▸ **CYTOWANY TEKST**:
········

Stowarzyszenie Prawa Zamówień Publicznych, jak wynika z informacji zawartej na stronie
www.stowarzyszeniepzp.pl, zostało utworzone 3 lutego 2017 r. przez 11 adwokatów i radców prawnych specjalizujących się w tematyce zamówień publicznych, partnerstwa publiczno-prywatnego oraz koncesji na roboty budowlane. Celem Stowarzyszenia PZP jest wymiana i upowszechnianie wiedzy z zakresu szeroko rozumianego aprawa zamówień publicznych, w tym czerpanie z najlepszych wzorów międzynarodowych oraz promowanie zasad etyki zawodowej wśród osób zajmujących się tą dziedziną prawa. Stowarzyszenie ma być również platformą, która pozwoli na czynny udział środowiska prawników w debacie publicznej dotyczącej systemu zamówień publicznych oraz praktyki stosowania odpowiednich przepisów1.
POLECAMY
Pierwszą pracą przedstawioną przez Stowarzyszenie PZP jest raport w sprawie funkcjonowania środków ochrony prawnej w krajach UE. Niezwykle przydatna informacja, szczególnie teraz, kiedy trwają prace nad nową ustawą – Prawo zamówień publicznych. Obszerne fragmenty tego raportu zamieszczamy poniżej, zachęcając wszystkich zainteresowanych do skorzystania z informacji zawartych na stronie Stowarzyszenia PZP.
Raport Stowarzyszenia PZP powstał na podstawie odpowiedzi na 29 pytań zawartych w ankiecie, która została wysłana przez członków Stowarzyszenia do kancelarii prawnych z 27 państw członkowskich Unii Europejskiej2. Zależało nam na tym – napisali we wstępie do raportu Paweł Bogdanowicz, Wojciech Hartung i Anna Szymańska – aby miał on jak najbardziej praktyczny wymiar, stąd obok pytań o istniejące w danym porządku rozwiązania prawne zapytaliśmy również o ich funkcjonowanie w praktyce.
Dyrektywa odwoławcza
Problematyka środków ochrony prawnej była przedmiotem niedawnej oceny Komisji Europejskiej, która w styczniu 2017 r. przedłożyła sprawozdanie dla Parlamentu Europejskiego i Rady.
Ważne!
Komisja uznała, że nie ma potrzeby zmiany dyrektywy odwoławczej, konieczne jest natomiast usunięcie pewnych niedoskonałości w jej funkcjonowaniu oraz dążenie do większej konwergencji systemów środków odwoławczych w państwach członkowskich.

········

▸ **ZAREJESTROWANE DANE**:
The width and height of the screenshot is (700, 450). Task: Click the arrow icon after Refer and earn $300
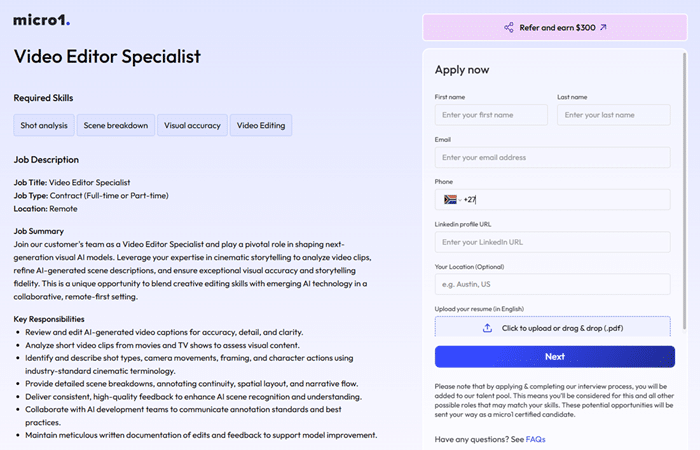click(x=603, y=28)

········

Podaj imiona i nazwiska wszystkich osób, które według tekstu o Stowarzyszeniu Prawa Zamówień Publicznych napisały wstęp do raportu.

▸ **WYNIK PONIŻEJ**: Paweł Bogdanowicz, Wojciech Hartung, Anna Szymańska